Automated Quantification Of Blood Microvessels In Hematoxylin And Eosin Whole Slide Images
Proceedings of the MICCAI Workshop on Computational Pathology, PMLR 156:94-104, 2021.
Tumour cells require resources to survive and proliferate. In order to be provided with a supportive micro-environment rich with resources to sustain optimal growth, tumour cells tend to reside in close proximity to a network of blood vessels. Quantification of blood microvessel density can be a useful measure to investigate the importance of resource limitation in tumours for prognostication and assigning treatment and mode of drug delivery. Currently, immunohistochemistry (IHC) with specific antibodies and the subsequent detection of its binding in the tumour tissue are used to identify microvessels. The automated quantification of blood microvessels in Hematoxylin and Eosin (H&E) stained images is not widely studied because microvessels are very complex and heterogeneous. In addition, their manual identification is tedious, time-consuming and subjective. We investigate whether the vasculature in H&E can be robustly identified in whole slide sections that would ultimately avoid the need for IHC and manual annotations.
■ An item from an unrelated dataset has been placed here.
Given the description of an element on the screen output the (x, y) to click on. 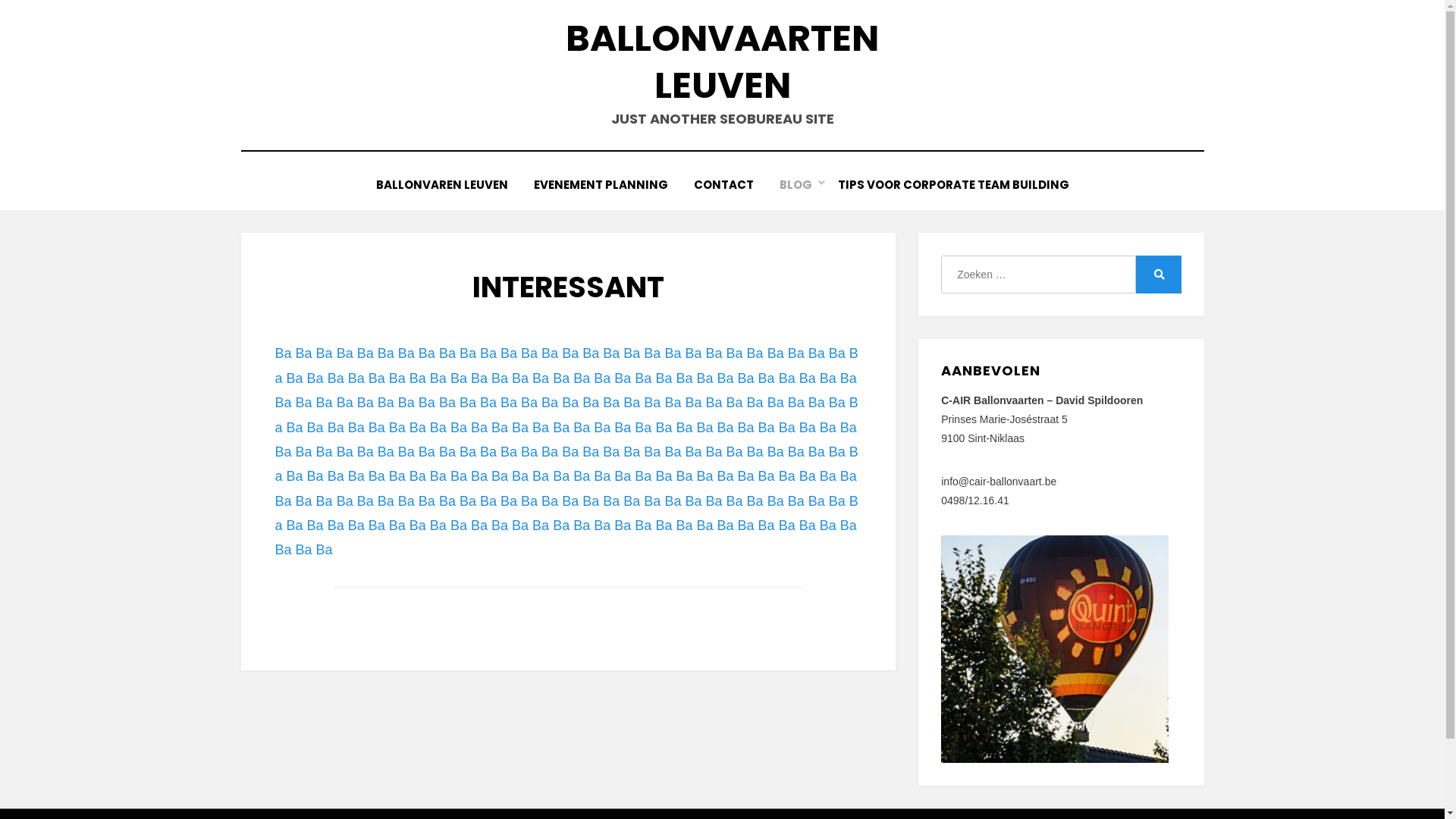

We propose an artificial intelligence model based on Generative Adversarial Networks (GAN) that, from an input H&E image, can generate a synthetic Erythroblast Transformation specific related gene (ERG) stained image, highlighting vessel structures. We also trained a spatially constrained Convolutional Neural Network (CNN) to identify single cells on ERG stained whole slide images, and found good concordance between detected cells in synthetic and real ERG. This pipeline was evaluated on 2002 image patches of size 2000x2000 pixels, sampled from 9 whole slide images. We achieved the mean $R^2$ of 0.70$\pm$0.14 in our testing set. This pipeline can pave the way to study proximity of tumour cells to blood vessels. This approach has the potential to reduce the use of IHC and tissues and enable large quantitative studies.